Etudiant : Guillaume Besnier
Directrice de mémoire : Anne-Sophie Verriest-Fenneteaux
Réinventer un paysage sinistré

Les villes d’aujourd’hui se font les porte-paroles d’une “Nature en Ville”. Chose étrange que d’imaginer de la nature dans un milieu totalement anthropisé, domestiqué... Les villes de demain tendent vers un système urbain plus “vert” ou “écologique”, vers une nature en somme jardinée. Mais qu’en est-il de l’agriculture en ville ?

Cette Nature fait partie intégrante des “Grands chantiers de la décennie Bordelaise”. La Communauté Urbaine de Bordeaux lui a notamment dédié “55 000 hectares” au travers d’un important appel d’offre.
Si les décideurs ont bien cerné les enjeux d’une rente paysagère pour attirer plus d’habitants _50 000 logements projetés pour la métropole girondine_ les citadins qui vivent déjà sur ce territoire se préoccupent quant à eux de leur terroir. La recherche d’une consommation de proximité fait des émules, mais se cantonne au bouche à oreille, sans réellement toucher un large public. Alors comment allier des intentions globales aux désirs locaux pour un dessein écologiquement viable ?

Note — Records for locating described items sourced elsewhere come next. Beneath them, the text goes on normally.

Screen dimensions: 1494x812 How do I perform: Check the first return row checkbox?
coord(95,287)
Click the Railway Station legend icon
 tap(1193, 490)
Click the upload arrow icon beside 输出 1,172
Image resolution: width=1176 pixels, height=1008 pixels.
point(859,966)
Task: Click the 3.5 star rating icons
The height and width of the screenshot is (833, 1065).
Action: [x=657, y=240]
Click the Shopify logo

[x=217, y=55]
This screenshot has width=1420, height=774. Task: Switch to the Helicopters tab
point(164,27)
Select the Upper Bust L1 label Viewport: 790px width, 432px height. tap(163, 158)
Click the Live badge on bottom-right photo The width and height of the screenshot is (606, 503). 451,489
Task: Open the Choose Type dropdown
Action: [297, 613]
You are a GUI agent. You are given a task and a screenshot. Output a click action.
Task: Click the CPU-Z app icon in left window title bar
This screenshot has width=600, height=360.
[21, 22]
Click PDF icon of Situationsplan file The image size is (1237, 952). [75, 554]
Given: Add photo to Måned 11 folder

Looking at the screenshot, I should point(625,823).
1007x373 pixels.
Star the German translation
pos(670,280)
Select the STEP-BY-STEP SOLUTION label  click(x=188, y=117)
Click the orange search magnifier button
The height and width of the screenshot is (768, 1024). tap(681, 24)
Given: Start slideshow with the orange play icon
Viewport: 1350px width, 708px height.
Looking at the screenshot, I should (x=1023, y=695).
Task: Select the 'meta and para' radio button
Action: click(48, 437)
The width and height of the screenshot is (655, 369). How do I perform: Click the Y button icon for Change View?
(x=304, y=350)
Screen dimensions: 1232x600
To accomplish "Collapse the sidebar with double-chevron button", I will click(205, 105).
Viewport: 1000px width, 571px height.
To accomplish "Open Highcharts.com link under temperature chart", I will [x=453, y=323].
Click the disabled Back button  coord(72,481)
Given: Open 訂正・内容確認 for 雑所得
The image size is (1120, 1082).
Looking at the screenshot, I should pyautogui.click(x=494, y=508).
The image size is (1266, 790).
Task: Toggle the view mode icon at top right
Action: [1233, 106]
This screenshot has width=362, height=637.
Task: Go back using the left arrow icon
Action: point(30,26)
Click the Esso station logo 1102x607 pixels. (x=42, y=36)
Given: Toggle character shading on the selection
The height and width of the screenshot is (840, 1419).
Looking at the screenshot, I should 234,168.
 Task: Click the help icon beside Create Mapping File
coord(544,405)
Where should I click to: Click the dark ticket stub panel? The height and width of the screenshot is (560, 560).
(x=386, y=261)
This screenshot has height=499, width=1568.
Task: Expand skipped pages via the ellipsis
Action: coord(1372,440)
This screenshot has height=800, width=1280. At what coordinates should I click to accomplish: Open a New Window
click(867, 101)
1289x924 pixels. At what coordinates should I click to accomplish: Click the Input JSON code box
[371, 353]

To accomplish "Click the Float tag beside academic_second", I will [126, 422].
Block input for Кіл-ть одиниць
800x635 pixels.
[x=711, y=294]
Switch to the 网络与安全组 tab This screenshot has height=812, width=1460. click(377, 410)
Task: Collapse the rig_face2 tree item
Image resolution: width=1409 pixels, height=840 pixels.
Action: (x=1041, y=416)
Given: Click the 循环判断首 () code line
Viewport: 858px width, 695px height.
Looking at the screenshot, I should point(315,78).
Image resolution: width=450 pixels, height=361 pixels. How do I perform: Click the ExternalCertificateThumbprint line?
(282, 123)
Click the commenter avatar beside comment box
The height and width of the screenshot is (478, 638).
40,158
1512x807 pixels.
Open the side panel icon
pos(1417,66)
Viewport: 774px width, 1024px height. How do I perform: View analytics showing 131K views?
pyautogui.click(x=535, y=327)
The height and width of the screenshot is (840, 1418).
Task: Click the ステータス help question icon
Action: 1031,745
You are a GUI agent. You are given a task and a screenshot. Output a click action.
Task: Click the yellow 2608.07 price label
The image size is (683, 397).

A cinq kilomètres des futurs grands projets de la ville _ Bordeaux Lac, les Aubiers, Ravezies_ se trouve une enclave agricole. Comme un jardin ouvrier que l’on voudrait protéger des regards, la zone maraichère située au Nord-Ouest de Bordeaux ne se laisse pas approcher si facilement. Entre frôlements ou traversées franches, la demi mesure n’existe pas et déambuler à travers champs est difficile.
C’est une large vallée comme une feuille de papier légèrement inclinée. Rares sont les interstices qui permettent d’embrasser d’un seul regard son étendue (environ 500 ha). Le coteau de Blanquefort offre quelques percées visuelles vers Bordeaux, celui du Taillan-Médoc quant à lui se pare de nombreuses vignes.

S’il est compliqué de s’immiscer dans cet espace, les habitants gardent à l’esprit qu’il existe par ici un poumon maraicher, preuve de son implantation historique. Les rangs de carottes, de salades, de pommes de terre s’étendent en longues lignes sous les câbles électriques. Les serres de plastique blanc s’étirent et s’accordent à l’horizontalité toute puissante. Par intermittence, un avion descend du ciel pour rejoindre l’aéroport de Mérignac et rappelle ainsi que nous sommes encore en ville.

Ancien marécage aujourd’hui domestiqué et composé de multiples canaux, il reste une zone inondable dont seuls les maraichers ont accepté les aléas. La singularité de cet espace réside au travers de ses contours pour une grande partie urbanisés. Ici aucun lien vers la campagne, c’est un repli agricole qui se déroule sous mes yeux. Situé en bordure de quatre communes _Bruges, Blanquefort, Eysines, et le Taillan-Médoc_ ce morceau de la vallée des Jalles constitue une périphérie agricole pour chacune d’elles sans pour autant former une entité reconnue à part entière.

Depuis plusieurs années, la production est en déclin. La pression foncière pousse à la spéculation et de nombreuses parcelles à l’abandon apparaissent, ponctuées de maisons défraîchies ou de tracteurs aux peintures écaillées. Pourtant au sein de cet ensemble qui se dirige progressivement vers un immense délaissé, se trouve une pépite _le parc de Majolan_ aux lignes récemment rénovées et retravaillées. Un parc urbain attirant les habitants qui viennent en voiture ou parfois à vélo se distraire. Un peu plus loin, entre deux grands saules, se cache une ruine datant du 12ème siècle et située hors des sentiers touristiques...
Associé aux villes concernées, le Conseil Général élabore un document d’urbanisme afin de protéger cette zone agricole (PPEANP). Mais cela est-il réellement suffisant pour mettre en lumière cet espace aux enjeux plus larges ? Et si d’une lumière il faut l’éclairer, de quelle manière cela peut-il se faire ?
Comment sublimer la question de la propriété privée pour constituer un ensemble prospère et cohérent pour l’avenir  Comment préserver l’esprit hétéroclite de cette campagne et éviter de la transformer en parc uniquement urbain ? Comment associer une large production agricole à un domaine attractif pour les habitants ? Quelle accessibilité, quels déplacements ? Que faire des limites qui s’urbanisent et comment traiter cette lisière ? Comment habiter la vallée, y travailler et s’adapter au risque d’inondation ? Quelles accroches mettre en place pour tisser des liens entre cette vallée et les communes auxquelles elle appartient ?

Sur le papier, le parc est en marche... mais la réalité reste encore divisée. En somme la question est de faire rencontrer des mondes aux perceptions étrangères pour créer une campagne urbaine partagée.